When we ask for revelation about something for which God has already given clear direction, we open ourselves up to misinterpreting our feelings and hearing what we want to hear. A man once told me about his struggles to stabilize his family’s financial situation. He had the idea to embezzle funds as a solution, prayed about it, and felt he had received affirmative revelation to do so. I knew he had been deceived because he sought revelation contrary to a commandment of God. The Prophet Joseph Smith warned, “Nothing is a greater injury to the children of men than to be under the influence of a false spirit, when they think they have the Spirit of God.”22

Some might point out that Nephi violated a commandment when he slew Laban. However, this exception does not negate the rule—the rule that personal revelation will be in harmony with God’s commandments. No simple explanation of this episode is completely satisfactory, but let me highlight some aspects. The episode did not begin with Nephi asking if he could slay Laban. It was not something he wanted to do. Killing Laban was not for Nephi’s personal benefit but to provide scriptures to a future nation and a covenant people. And Nephi was sure that it was revelation—in fact, in this case, it was a commandment from God.23

The fourth element of the framework is to recognize what God has already revealed to you personally, while being open to further revelation from Him. If God has answered a question and the circumstances have not changed, why would we expect the answer to be different? Joseph Smith stumbled into this problematic scenario in 1828. The first portion of the Book of Mormon had been translated, when Martin Harris, a benefactor and early scribe, asked Joseph for permission to take the translated pages and show them to his wife. Unsure of what to do, Joseph prayed for guidance. The Lord told him not to let Martin take the pages.

Martin requested that Joseph ask God again. Joseph did so, and the answer was, not surprisingly, the same. But Martin begged Joseph to ask a third time, and Joseph did so. This time God did not say no. Instead, it was as though God said, “Joseph, you know how I feel about this, but you have your agency to choose.” Feeling himself relieved of the constraint, Joseph decided to allow Martin to take 116 manuscript pages and show them to a few family members. The translated pages were lost and never recovered. The Lord severely rebuked Joseph.24

Joseph learned, as the Book of Mormon prophet Jacob taught: “Seek not to counsel the Lord, but to take counsel from his hand. For … he counseleth in wisdom.”25 Jacob cautioned that unfortunate things happen when we ask for things we should not. He foretold that the people in Jerusalem would seek “for things that they could not understand,” look “beyond the mark,” and completely overlook the Savior of the world.26 They stumbled because they asked for things they would not and could not understand.
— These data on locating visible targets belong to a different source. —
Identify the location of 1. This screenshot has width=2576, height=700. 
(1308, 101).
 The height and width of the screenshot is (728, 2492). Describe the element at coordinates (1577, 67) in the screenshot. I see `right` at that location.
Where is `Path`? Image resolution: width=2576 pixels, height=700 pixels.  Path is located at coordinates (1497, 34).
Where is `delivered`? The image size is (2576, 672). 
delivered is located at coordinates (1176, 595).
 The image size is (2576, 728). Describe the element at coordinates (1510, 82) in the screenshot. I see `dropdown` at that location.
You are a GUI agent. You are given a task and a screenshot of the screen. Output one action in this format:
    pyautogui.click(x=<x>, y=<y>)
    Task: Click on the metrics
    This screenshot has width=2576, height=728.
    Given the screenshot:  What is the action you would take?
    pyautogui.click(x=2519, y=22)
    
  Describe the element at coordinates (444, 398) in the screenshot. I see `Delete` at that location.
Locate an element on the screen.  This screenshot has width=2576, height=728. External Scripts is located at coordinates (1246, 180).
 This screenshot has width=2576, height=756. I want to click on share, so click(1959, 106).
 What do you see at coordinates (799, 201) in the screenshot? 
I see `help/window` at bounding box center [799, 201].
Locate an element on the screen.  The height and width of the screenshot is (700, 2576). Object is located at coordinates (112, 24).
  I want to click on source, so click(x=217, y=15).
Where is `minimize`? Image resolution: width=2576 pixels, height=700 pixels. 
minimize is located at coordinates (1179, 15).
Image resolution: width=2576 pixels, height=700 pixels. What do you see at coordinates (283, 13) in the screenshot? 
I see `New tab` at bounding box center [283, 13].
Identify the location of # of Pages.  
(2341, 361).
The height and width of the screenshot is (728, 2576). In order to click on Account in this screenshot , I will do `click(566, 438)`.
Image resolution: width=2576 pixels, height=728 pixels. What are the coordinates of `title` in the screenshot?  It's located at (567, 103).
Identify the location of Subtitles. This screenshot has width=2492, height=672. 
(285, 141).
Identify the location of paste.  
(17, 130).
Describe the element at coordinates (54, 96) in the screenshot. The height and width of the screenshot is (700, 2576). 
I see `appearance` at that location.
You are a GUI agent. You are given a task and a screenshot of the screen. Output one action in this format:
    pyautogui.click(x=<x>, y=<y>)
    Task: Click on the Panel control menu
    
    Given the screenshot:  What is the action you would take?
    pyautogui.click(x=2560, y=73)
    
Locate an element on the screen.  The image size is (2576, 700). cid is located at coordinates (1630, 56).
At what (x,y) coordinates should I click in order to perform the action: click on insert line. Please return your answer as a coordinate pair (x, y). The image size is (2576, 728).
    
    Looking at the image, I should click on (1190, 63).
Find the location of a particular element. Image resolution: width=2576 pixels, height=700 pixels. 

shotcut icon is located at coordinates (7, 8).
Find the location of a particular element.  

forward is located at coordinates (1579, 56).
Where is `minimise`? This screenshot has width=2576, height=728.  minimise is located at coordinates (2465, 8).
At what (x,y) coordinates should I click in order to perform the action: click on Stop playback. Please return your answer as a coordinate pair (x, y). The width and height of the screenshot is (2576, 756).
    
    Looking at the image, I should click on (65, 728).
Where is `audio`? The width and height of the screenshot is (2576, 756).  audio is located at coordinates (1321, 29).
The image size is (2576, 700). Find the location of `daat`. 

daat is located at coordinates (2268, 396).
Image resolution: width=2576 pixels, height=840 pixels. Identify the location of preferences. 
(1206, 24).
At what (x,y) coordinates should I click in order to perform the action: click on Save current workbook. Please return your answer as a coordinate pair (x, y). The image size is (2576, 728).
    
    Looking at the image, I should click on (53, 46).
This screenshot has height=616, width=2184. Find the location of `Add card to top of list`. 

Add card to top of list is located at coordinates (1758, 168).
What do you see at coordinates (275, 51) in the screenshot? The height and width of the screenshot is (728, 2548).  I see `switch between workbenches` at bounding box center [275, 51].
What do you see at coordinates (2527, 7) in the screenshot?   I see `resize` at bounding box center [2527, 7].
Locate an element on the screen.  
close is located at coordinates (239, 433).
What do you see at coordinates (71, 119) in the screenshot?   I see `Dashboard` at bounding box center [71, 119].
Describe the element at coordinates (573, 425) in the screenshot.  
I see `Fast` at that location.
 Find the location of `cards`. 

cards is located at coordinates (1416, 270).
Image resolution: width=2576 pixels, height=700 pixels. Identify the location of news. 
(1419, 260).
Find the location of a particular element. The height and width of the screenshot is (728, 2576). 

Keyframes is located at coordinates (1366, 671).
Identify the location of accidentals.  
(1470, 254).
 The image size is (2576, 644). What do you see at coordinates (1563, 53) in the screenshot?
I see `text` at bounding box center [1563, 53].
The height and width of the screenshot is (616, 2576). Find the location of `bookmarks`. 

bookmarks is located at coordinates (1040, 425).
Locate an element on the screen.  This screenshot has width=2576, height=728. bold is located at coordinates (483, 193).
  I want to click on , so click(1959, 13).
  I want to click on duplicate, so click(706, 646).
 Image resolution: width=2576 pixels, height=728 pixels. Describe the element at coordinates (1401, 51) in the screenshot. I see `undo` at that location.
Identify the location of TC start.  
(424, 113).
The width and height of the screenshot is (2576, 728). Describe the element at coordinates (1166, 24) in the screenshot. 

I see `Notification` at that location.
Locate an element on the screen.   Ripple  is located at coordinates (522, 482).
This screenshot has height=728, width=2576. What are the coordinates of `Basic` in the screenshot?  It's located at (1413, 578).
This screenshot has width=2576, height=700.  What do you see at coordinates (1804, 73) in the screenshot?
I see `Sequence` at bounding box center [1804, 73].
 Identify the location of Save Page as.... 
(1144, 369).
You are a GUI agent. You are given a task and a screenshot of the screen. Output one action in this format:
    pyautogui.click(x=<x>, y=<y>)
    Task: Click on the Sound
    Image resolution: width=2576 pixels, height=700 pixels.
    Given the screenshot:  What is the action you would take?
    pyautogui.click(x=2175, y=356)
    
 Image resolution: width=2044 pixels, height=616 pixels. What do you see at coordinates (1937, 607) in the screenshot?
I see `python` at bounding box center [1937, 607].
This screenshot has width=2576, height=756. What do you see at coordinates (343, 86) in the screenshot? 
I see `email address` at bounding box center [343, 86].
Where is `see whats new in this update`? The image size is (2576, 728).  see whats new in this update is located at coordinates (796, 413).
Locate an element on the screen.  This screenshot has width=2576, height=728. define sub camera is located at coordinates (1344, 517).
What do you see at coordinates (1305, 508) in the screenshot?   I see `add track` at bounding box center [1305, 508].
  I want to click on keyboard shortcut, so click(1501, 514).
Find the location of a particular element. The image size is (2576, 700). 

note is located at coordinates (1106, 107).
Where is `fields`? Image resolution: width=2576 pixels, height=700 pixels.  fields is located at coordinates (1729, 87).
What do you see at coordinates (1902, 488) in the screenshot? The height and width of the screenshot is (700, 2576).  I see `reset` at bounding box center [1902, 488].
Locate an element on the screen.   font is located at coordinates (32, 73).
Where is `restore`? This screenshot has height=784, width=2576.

If we have received personal revelation for our situation and the circumstances have not changed, God has already answered our question.27 For example, we sometimes ask repeatedly for reassurance that we have been forgiven. If we have repented, been filled with joy and peace of conscience, and received a remission of our sins, we do not need to ask again but can trust the answer God has already given.28

Even as we trust God’s prior answers, we need to be open to further personal revelation. After all, few of life’s destinations are reached via a nonstop flight. We should recognize that personal revelation may be received “line upon line” and “precept upon precept,”29 that revealed direction can be and frequently is incremental.30

The elements of the framework for personal revelation are overlapping and mutually reinforcing. But within that framework, the Holy Ghost can and will reveal everything we need to soar onto and maintain momentum on the covenant path. Thus we can be blessed by the power of Jesus Christ to become what Heavenly Father wants us to be. I invite you to have the confidence to claim personal revelation for yourself, understanding what God has revealed, consistent with the scriptures and the commandments He has given through His appointed prophets and within your own purview and agency. I know that the Holy Ghost can and will show you all things that you should do.31 In the name of Jesus Christ, amen.